▶ _PASSAGE_
Another interesting result can be provided by an examination of how long wind turbines need to operate to offset their environmental impact from the time of their manufacture through their operational lifetime and maintenance to their decommissioning, and the processing of the resulting waste. Taking as the starting point for this analysis the fact that the energy generated by a wind turbine avoids the need for an equivalent amount of energy to be produced via conventional sources, another comparison with the Spanish energy mix can be made. The Spanish energy mix is used for the purposes of comparison because the turbine studied is located in Spain and the manufacturer is Spanish, but the results can be extrapolated to any other country or location. Under this premise, the environmental impact caused by the turbine is offset in between 53 and 784 days, depending on the impact category considered.

A more detailed examination of the results obtained reveals that the main components with the greatest impact on the environment are the rotor, the tower, and the nacelle. The impact of the rotor is derived mainly from the amount of fiberglass used in the blades and in the nose cone that covers the hub. The impact associated with this material is increased by the fact that it is not recycled at the end of the turbine’s useful lifetime. In this area, there is a clear potential for reducing environmental impact if the possibility of recycling fiberglass is considered in the future, even if it is only as a replacement for other types of plastic in applications other than wind turbine blades.

In the case of the nacelle, one of the elements that have the most environmental impact is the copper used in the wiring, and others include the electronic components and the fiberglass used in the casings that cover and protect the components that make up the powertrain and the associated systems on the turbine.

The main component of the tower is the steel from which it is manufactured. Much of the impact associated with it is offset by the fact that this steel is recycled at the end of the turbine’s useful lifetime.

All these results refer to state-of-the-art wind turbines currently available on the market, but the trend in wind power is toward even larger turbines with greater rotor diameters and higher power ratings. It is therefore reasonable to assume that the increased scale of future wind turbines will make for even greater reductions in environmental impact in electricity generated in this way.

Stored items
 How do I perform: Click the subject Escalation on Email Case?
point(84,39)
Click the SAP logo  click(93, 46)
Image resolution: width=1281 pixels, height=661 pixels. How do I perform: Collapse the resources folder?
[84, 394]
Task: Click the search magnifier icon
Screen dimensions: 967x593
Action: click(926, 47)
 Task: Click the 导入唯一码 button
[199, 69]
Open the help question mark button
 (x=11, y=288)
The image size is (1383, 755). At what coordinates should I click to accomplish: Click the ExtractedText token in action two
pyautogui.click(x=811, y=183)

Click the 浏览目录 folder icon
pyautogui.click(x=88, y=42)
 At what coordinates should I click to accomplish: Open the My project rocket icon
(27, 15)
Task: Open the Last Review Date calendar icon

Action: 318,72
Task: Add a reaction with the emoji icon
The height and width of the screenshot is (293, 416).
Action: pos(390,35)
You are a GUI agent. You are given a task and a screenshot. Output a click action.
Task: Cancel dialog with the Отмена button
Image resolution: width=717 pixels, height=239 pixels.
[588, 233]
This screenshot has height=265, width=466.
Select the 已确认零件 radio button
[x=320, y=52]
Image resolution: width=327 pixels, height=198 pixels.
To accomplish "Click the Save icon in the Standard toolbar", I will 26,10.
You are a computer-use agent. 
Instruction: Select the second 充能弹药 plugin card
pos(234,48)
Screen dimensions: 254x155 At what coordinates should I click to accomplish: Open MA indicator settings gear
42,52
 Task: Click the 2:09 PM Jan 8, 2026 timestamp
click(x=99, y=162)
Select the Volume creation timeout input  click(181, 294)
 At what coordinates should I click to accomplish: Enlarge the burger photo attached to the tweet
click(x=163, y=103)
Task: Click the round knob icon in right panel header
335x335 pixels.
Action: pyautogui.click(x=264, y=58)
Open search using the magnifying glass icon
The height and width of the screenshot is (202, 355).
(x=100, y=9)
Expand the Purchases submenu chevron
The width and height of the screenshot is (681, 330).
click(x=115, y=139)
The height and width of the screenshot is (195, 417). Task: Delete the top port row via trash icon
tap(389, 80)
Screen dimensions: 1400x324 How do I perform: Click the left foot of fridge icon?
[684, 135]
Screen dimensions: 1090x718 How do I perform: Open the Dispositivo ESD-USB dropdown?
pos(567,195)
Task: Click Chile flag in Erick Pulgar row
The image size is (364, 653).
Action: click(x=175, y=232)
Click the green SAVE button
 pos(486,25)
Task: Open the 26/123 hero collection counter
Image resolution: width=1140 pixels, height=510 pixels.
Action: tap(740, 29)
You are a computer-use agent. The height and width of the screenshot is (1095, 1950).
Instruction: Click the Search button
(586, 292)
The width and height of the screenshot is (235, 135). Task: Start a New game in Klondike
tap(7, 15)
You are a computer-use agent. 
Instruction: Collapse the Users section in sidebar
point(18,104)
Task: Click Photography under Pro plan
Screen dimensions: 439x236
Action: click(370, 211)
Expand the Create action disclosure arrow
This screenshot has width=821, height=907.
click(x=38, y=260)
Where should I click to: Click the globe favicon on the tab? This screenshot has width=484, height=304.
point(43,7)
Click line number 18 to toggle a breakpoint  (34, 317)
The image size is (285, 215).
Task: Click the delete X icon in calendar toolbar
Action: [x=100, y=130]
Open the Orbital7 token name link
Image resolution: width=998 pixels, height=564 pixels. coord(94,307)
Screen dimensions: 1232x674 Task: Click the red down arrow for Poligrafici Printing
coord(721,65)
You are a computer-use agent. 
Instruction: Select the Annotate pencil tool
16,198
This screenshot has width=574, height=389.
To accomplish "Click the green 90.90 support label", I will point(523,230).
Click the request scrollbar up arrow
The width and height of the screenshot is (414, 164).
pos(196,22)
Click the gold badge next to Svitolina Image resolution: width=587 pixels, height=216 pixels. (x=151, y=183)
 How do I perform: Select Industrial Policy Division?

▶ _REQUIREMENT_
Answer these questions from the passage on wind turbine environmental impact.
(a) Within what range of days is the environmental impact caused by the turbine offset?
(b) Which material is the impact of the rotor mainly derived from?
(c) What happens to the tower's steel at the end of the turbine's useful lifetime?

▶ _RESPONSE AREA_
(a) Between 53 and 784 days, depending on the impact category considered.
(b) Fiberglass, used in the blades and in the nose cone that covers the hub.
(c) It is recycled.